De acordo com o processo, laudos técnicos e investigações apontaram que o local não cumpre requisitos ambientais mínimos e encontra-se em estado considerado “vulnerável”. A forma inadequada de descarte dos resíduos representa risco direto à saúde pública, à biodiversidade e aos recursos hídricos da região, por possibilitar contaminações do solo e do lençol freático, além da proliferação de vetores de doenças.

A ação foi protocolada em 2019 e, na defesa, a prefeitura de Tocantínia alegou que o aterro funcionou adequadamente entre 2008 e 2012, com licenciamento regular, mas reconheceu a descontinuidade das práticas ambientais, o que levou à sua degradação.
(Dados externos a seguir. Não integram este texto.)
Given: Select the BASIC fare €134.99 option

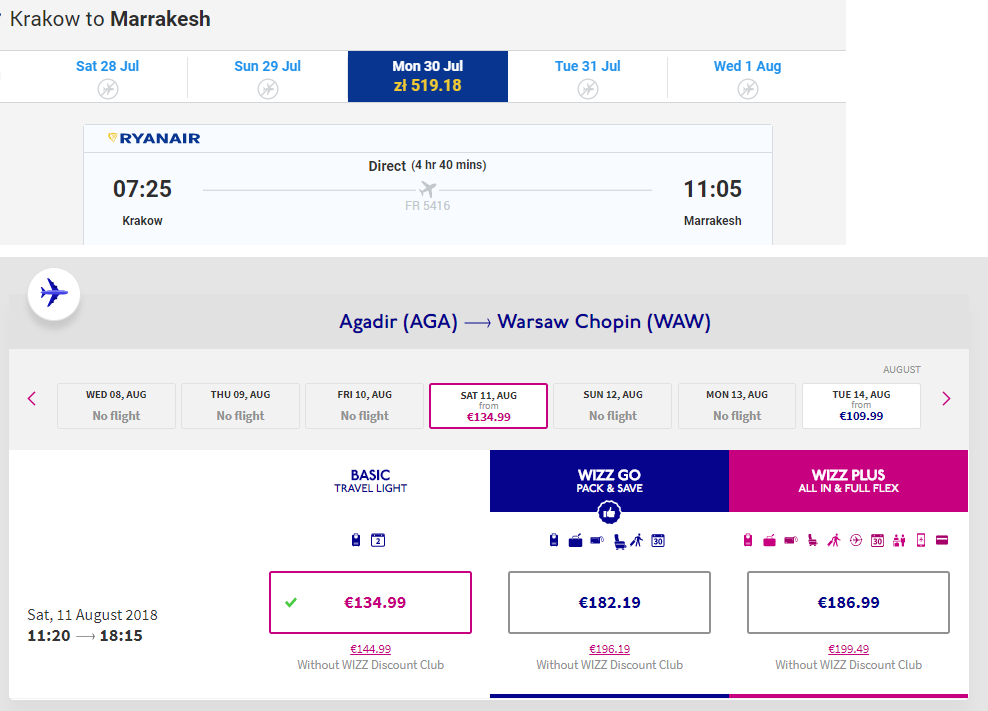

Na decisão, o juiz André Fernando Gigo Leme Netto destacou que o direito a um meio ambiente ecologicamente equilibrado é garantido pela Constituição Federal, em seu artigo 225. Ele também citou a Política Nacional de Resíduos Sólidos (Lei nº 12.305/2010), que proíbe o descarte de lixo a céu aberto, e o Marco Legal do Saneamento Básico (Lei nº 14.026/2020), que exige dos municípios a elaboração e implementação de planos de gestão de resíduos.

A prefeitura terá de implantar, no prazo de 120 dias após a decisão se tornar definitiva, um sistema de tratamento de resíduos adequado e elaborar o Plano Municipal de Gerenciamento Integrado de Resíduos Sólidos. O descumprimento implicará multa diária de R$ 500, limitada a R$ 50 mil.